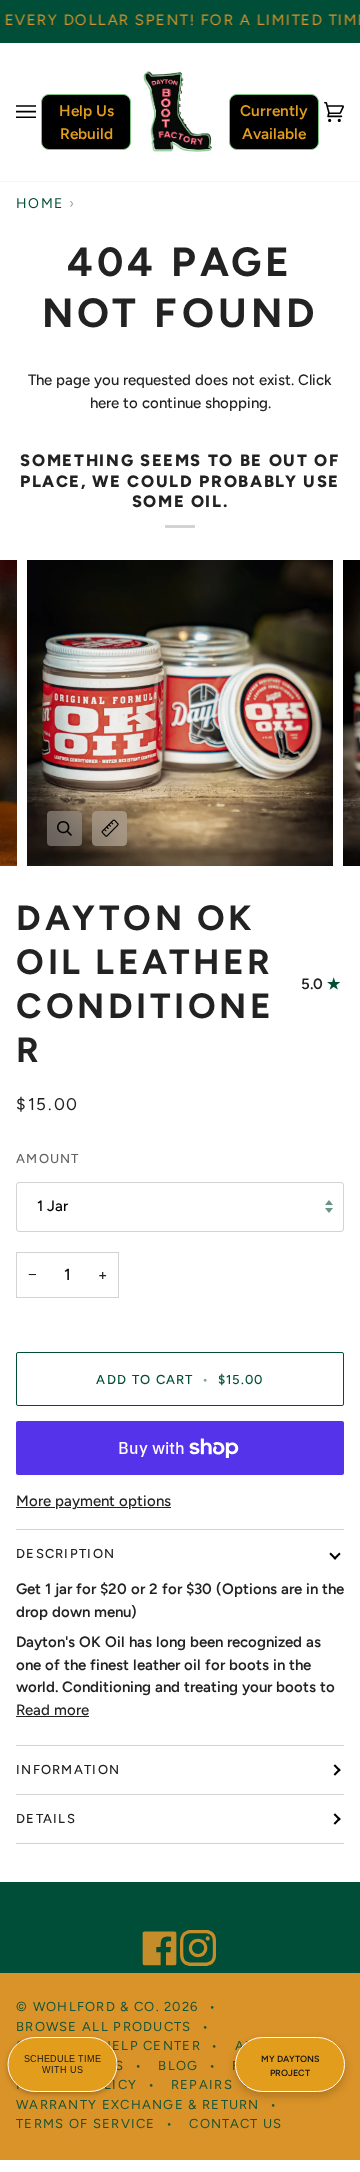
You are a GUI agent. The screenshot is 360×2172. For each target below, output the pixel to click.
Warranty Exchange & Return (138, 2104)
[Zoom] (64, 828)
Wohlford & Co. (96, 2006)
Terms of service (86, 2123)
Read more (52, 1710)
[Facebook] (151, 1921)
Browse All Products (104, 2026)
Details (46, 1818)
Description (65, 1553)
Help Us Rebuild (86, 122)
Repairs (202, 2084)
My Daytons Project (290, 2065)
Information (68, 1769)
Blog (178, 2065)
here (104, 403)
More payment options (93, 1501)
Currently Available (274, 122)
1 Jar (52, 1206)
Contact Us (235, 2123)
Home (40, 203)
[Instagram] (189, 1921)
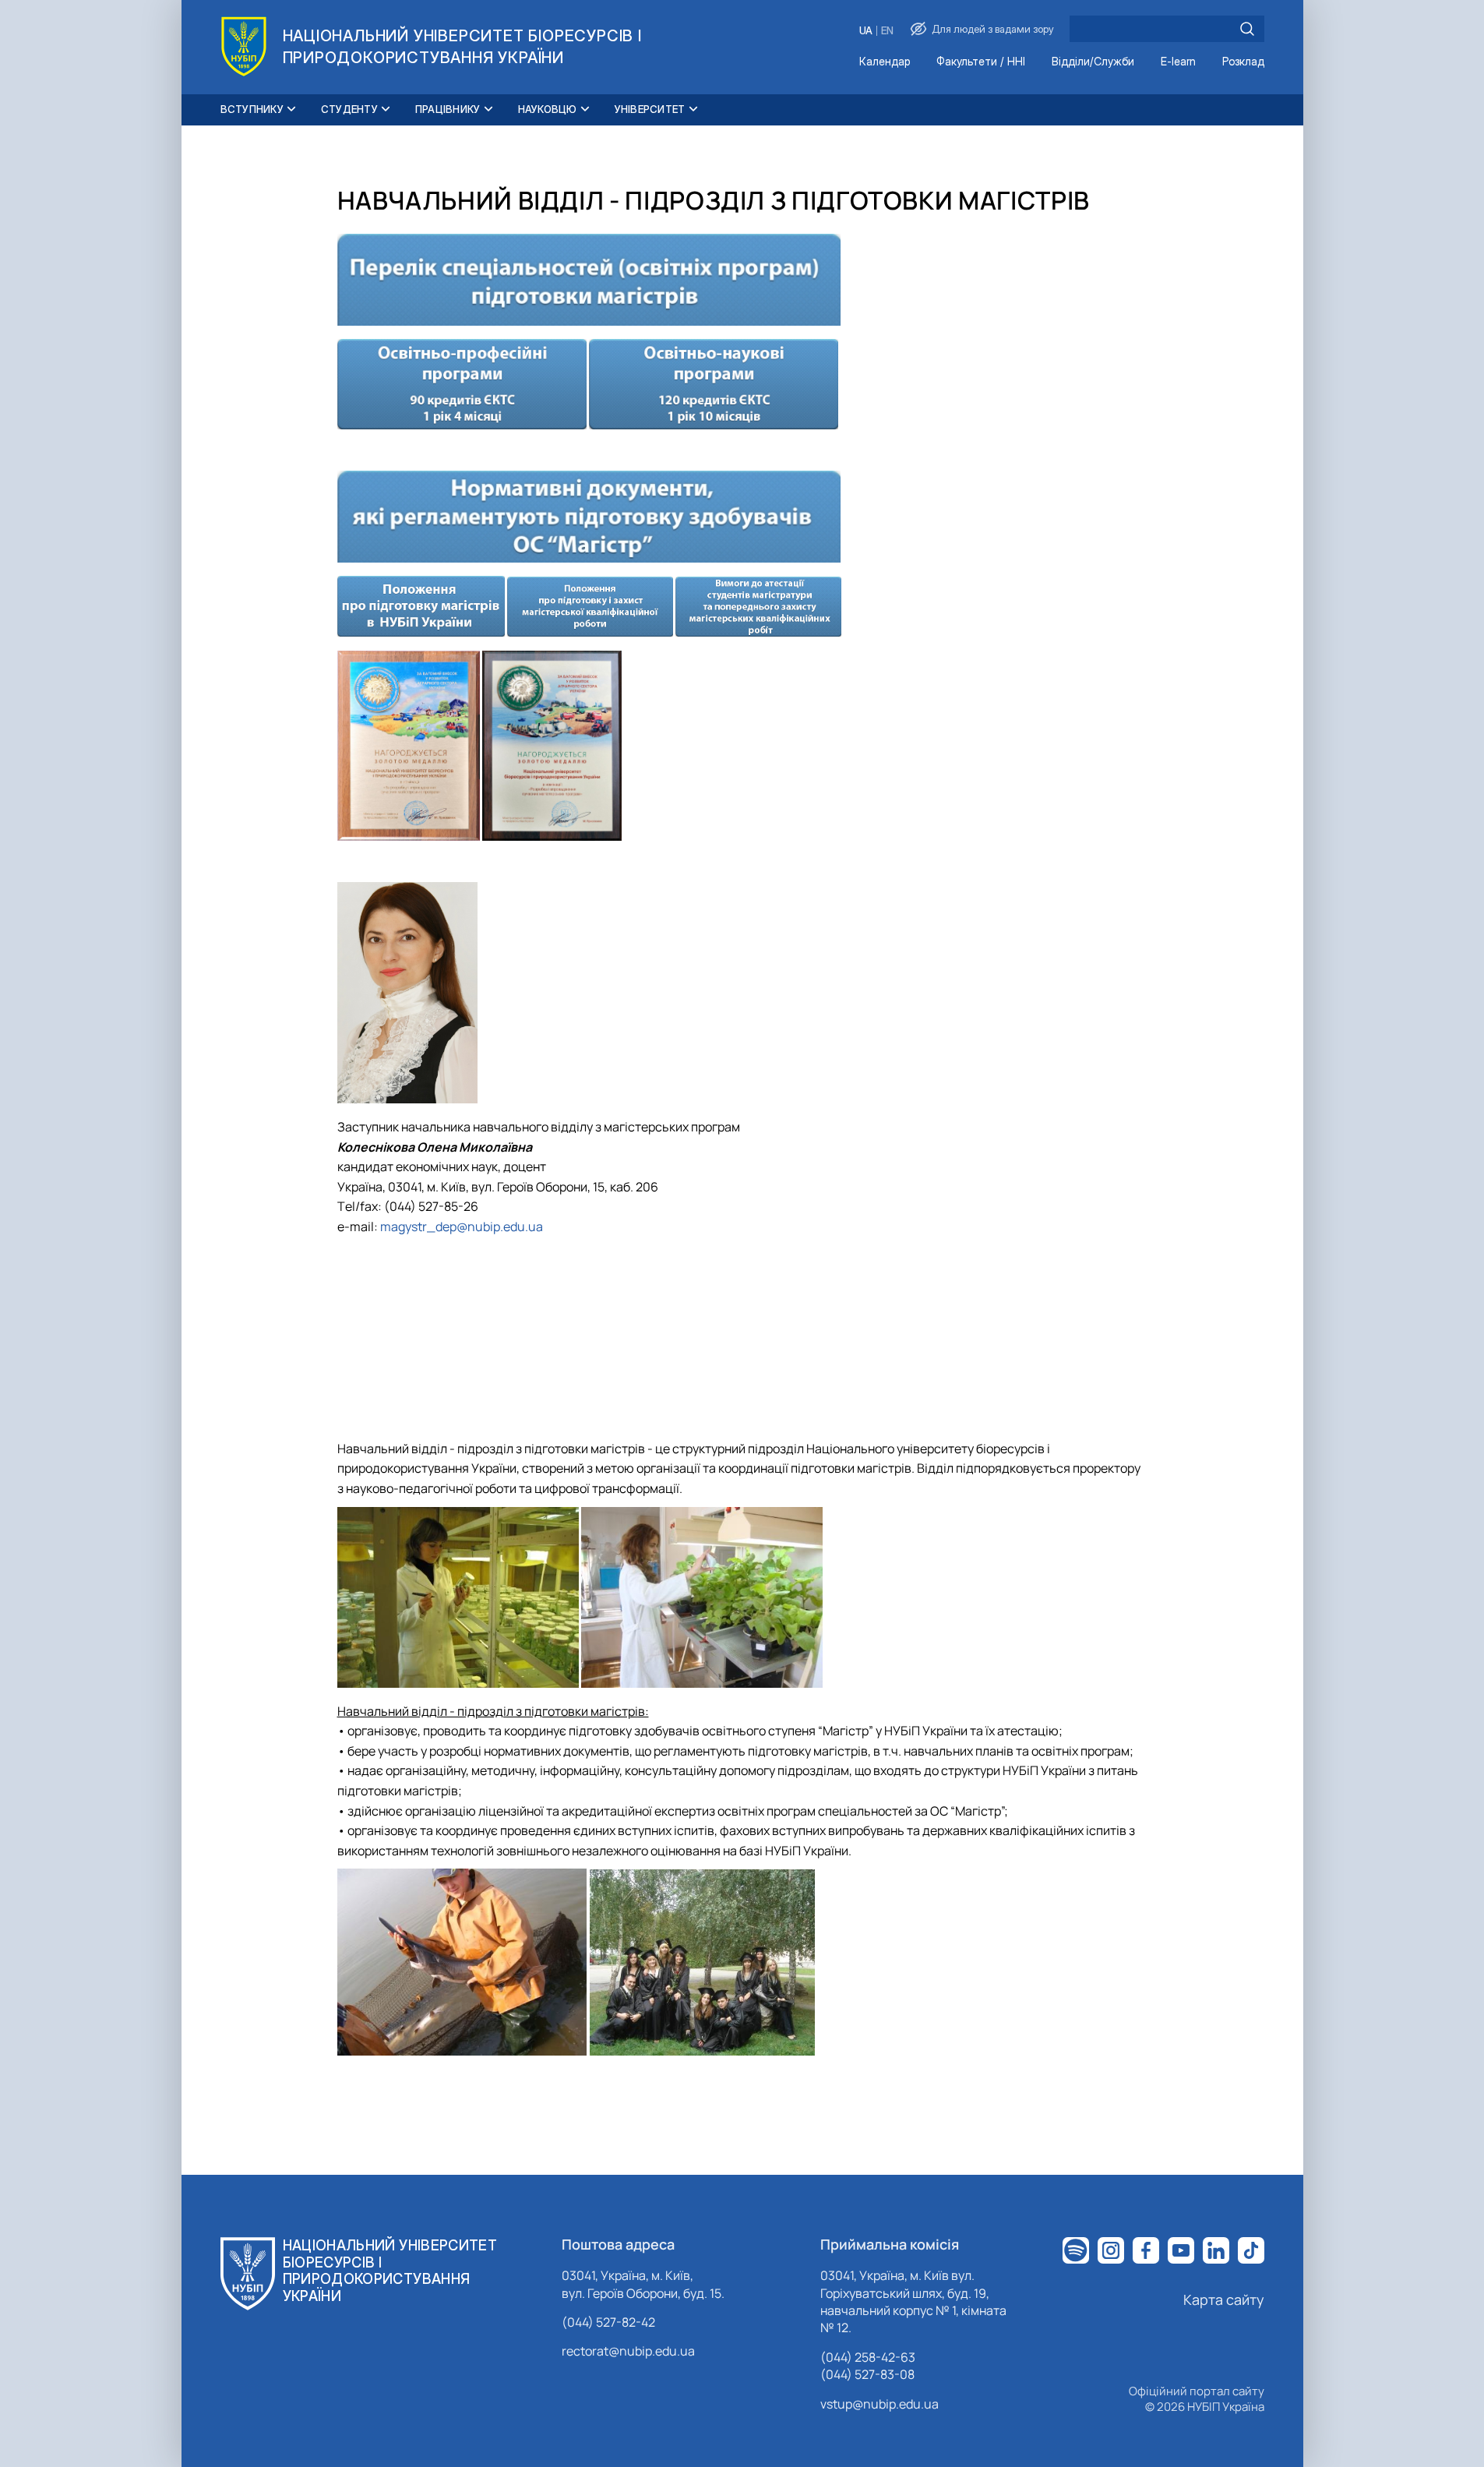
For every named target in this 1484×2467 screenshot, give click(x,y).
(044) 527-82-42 (608, 2322)
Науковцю (547, 109)
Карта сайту (1223, 2299)
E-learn (1178, 62)
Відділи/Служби (1093, 62)
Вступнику (252, 109)
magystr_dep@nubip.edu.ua (461, 1226)
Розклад (1243, 62)
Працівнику (448, 109)
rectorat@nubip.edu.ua (628, 2350)
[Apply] (1247, 29)
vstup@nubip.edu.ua (879, 2403)
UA (865, 31)
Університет (650, 109)
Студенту (349, 109)
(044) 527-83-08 (867, 2374)
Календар (884, 62)
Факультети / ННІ (980, 62)
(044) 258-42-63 (867, 2357)
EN (887, 31)
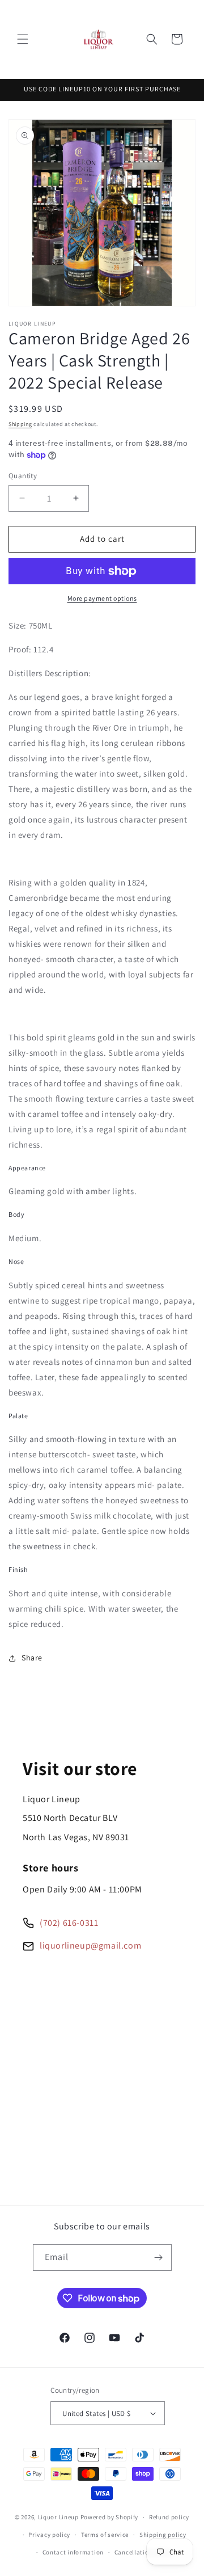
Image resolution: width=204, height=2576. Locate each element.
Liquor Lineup (58, 2517)
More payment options (102, 598)
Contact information (73, 2552)
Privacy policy (49, 2535)
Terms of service (105, 2535)
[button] (22, 39)
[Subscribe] (158, 2257)
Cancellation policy (143, 2552)
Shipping (20, 424)
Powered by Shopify (109, 2517)
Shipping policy (162, 2535)
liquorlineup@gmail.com (90, 1945)
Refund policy (169, 2517)
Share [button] (32, 1657)
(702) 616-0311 (69, 1923)
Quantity (22, 475)
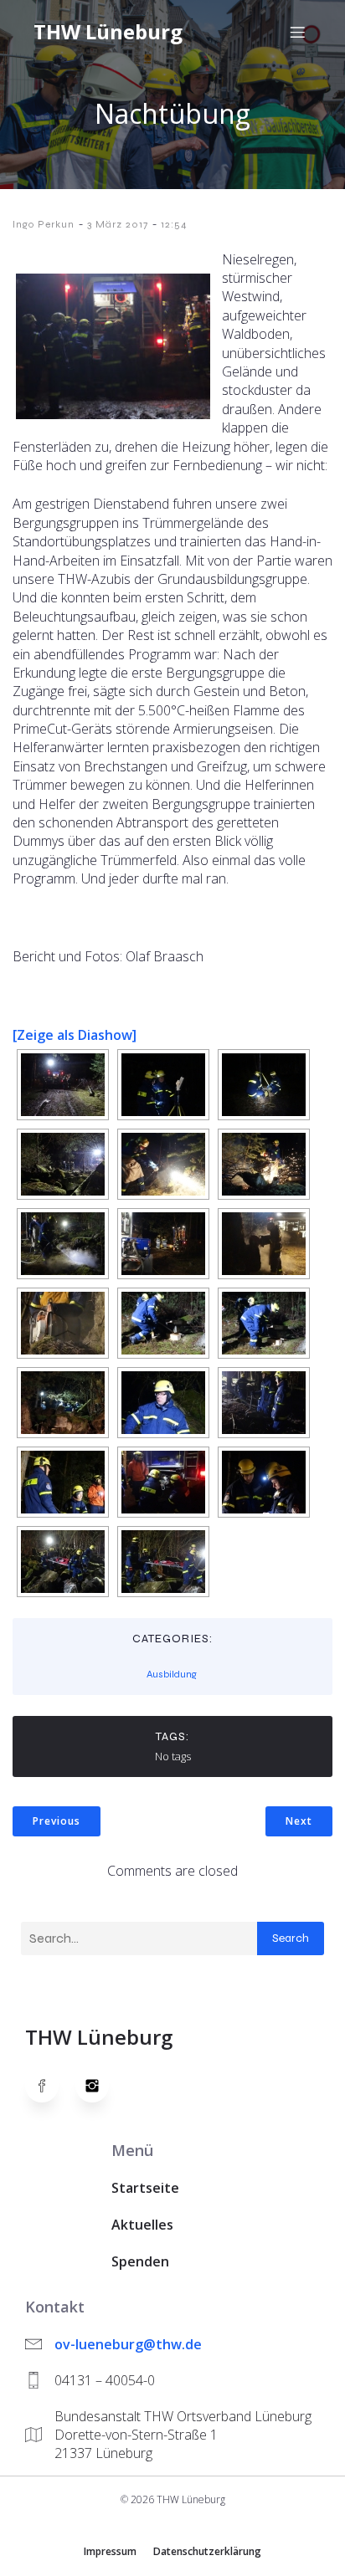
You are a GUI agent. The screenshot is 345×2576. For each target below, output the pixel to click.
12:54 (174, 224)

_ _ _ _

Exercise goal.
Look through the records and copy every line that has the word "agent".

Expected answer.
You are a GUI agent. The screenshot is 360×2172. For each target below, output the pixel to click.
You are a GUI agent. The screenshot is 345×2576. For each target below, output the pixel to click.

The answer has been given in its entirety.